◆ REQUIRED TASK 1 ◆
In the comments, copy the passage starting at the words "A poignant post" and ending after "will always remember!", swapping "memories" for "recollections" each time it occurs.
◆ REQUIRED TASK 2 ◆
According to the comments, how many people were in the front seat?

◆ READING PASSAGE ◆
┌──
I'm so sorry. What a wonderful time to be in the Dupa Family and the adventures and memories you shared! It is so hard to lose a friend regardless of the last time you connected. He sounds like he was quite a guy and I know you will treasure those special times with him.
A poignant post and tribute to wonderful friendship. I'm very sorry about the loss of your dear friend. xx
That was a fine piece of writing about your friends and memories. A+
oooooh those were the days!! lovely photos and fun memories!! we were young, care fee, and fun. griefing is a universal experience, it is a deeply felt emotion & unique to each of us. treasure all of your memories!! Sending some hugs.
It is always sad when loved ones die (or go away from you) - at least you have so many wonderful photos and memories - this was a "joyful", bitter-sweet read. Three people in the front seat, wow!
Your vivid, heartfelt reflection beautifully honors the joy, depth, and enduring impact of friendships formed in youth
...a time of life that you will always remember!
└──
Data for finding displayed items
┌──
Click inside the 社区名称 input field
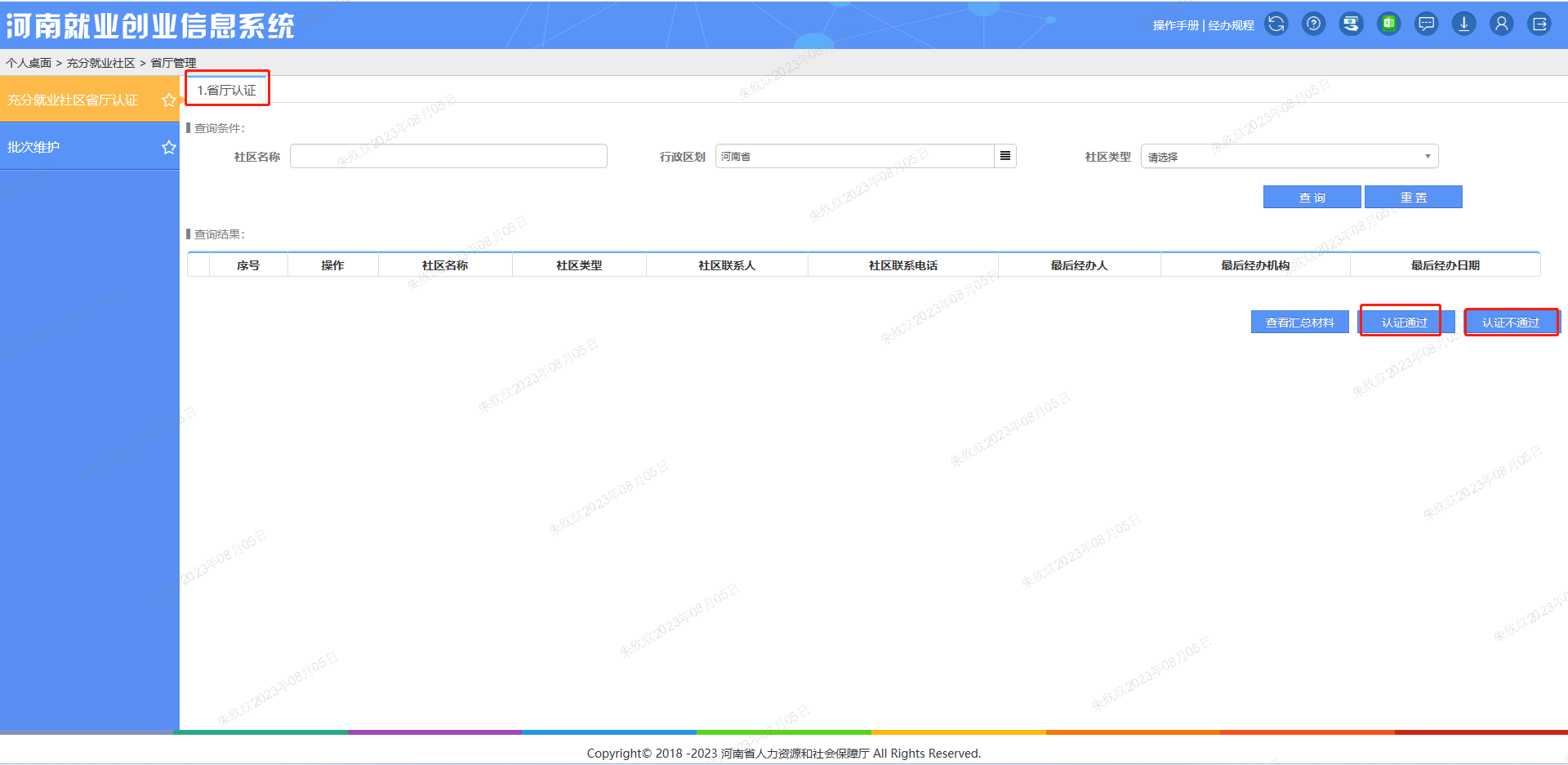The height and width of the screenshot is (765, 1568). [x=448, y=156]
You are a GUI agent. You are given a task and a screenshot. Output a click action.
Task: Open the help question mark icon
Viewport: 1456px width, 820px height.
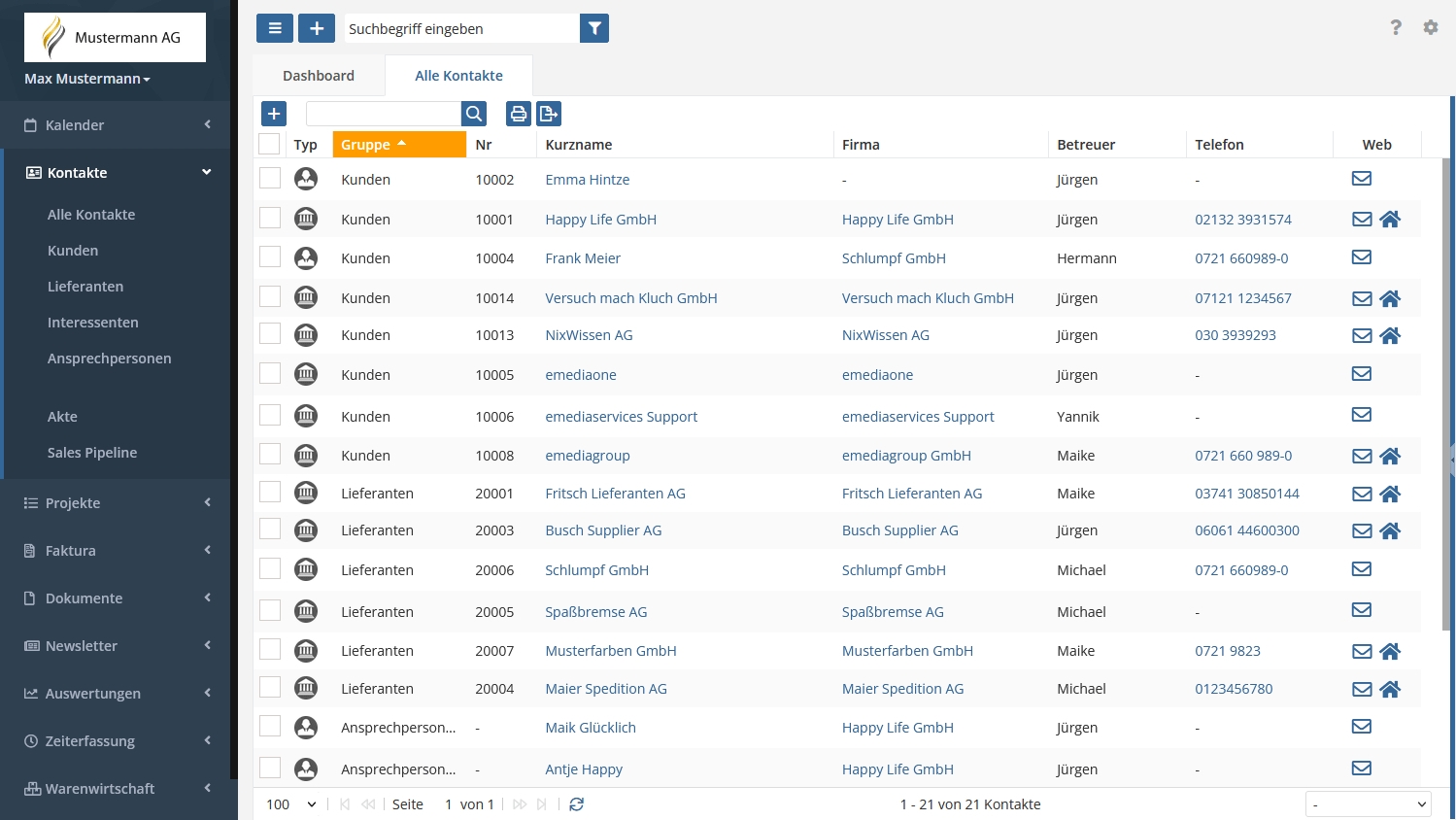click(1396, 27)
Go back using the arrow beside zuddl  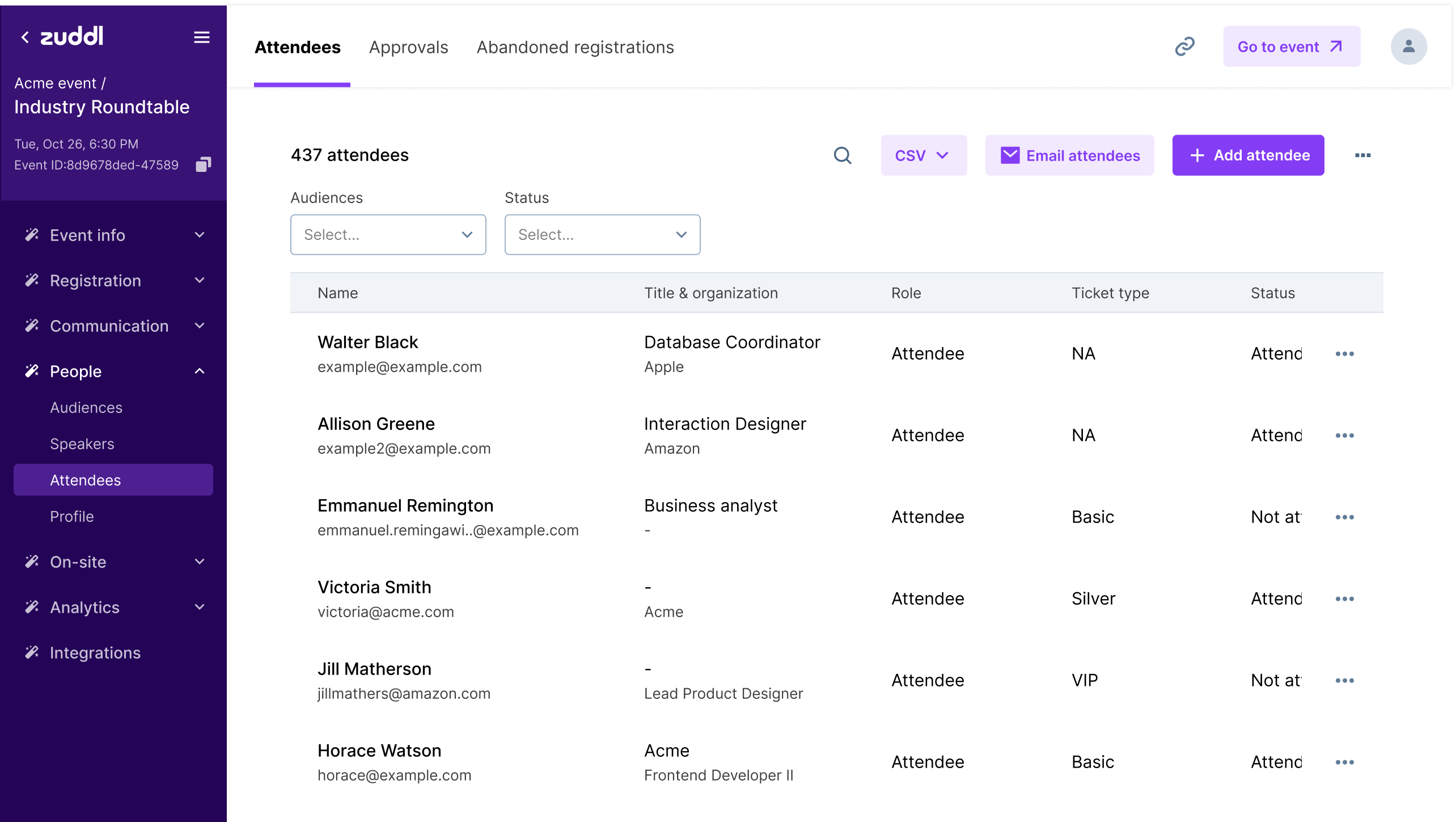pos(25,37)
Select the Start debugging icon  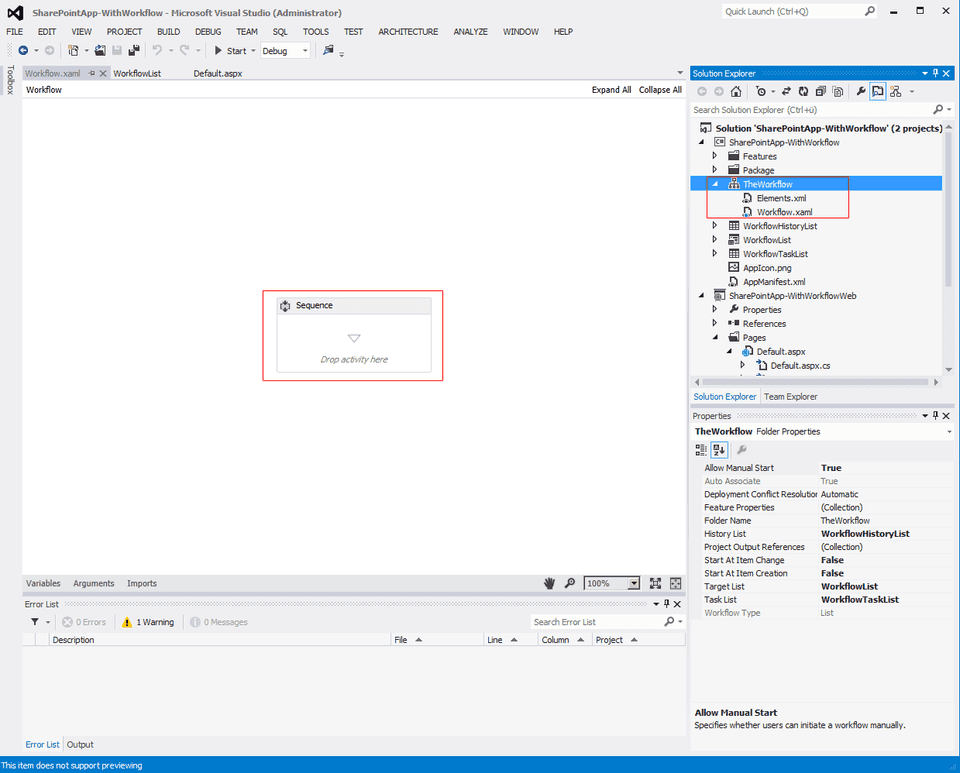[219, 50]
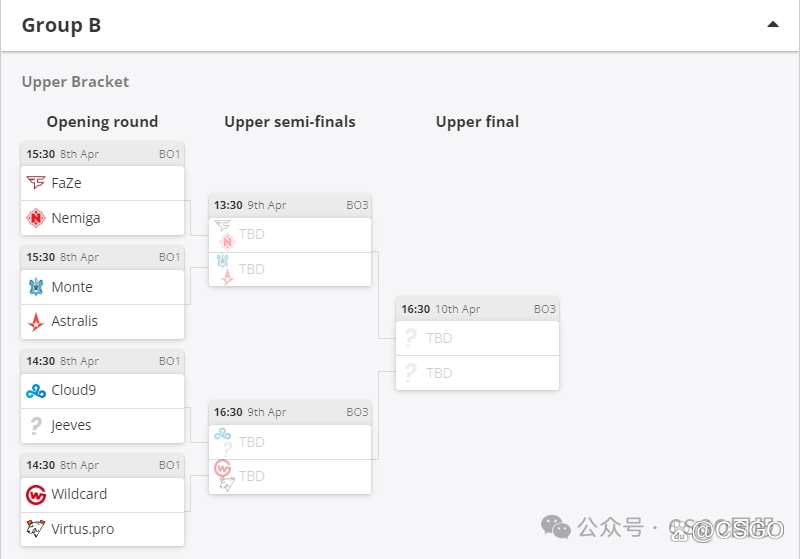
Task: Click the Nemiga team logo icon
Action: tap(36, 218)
└──
◆ WORKED SOLUTION 1 ◆
A poignant post and tribute to wonderful friendship. I'm very sorry about the loss of your dear friend. xx
That was a fine piece of writing about your friends and recollections. A+
oooooh those were the days!! lovely photos and fun recollections!! we were young, care fee, and fun. griefing is a universal experience, it is a deeply felt emotion & unique to each of us. treasure all of your recollections!! Sending some hugs.
It is always sad when loved ones die (or go away from you) - at least you have so many wonderful photos and recollections - this was a "joyful", bitter-sweet read. Three people in the front seat, wow!
Your vivid, heartfelt reflection beautifully honors the joy, depth, and enduring impact of friendships formed in youth
...a time of life that you will always remember!

◆ WORKED SOLUTION 2 ◆
Three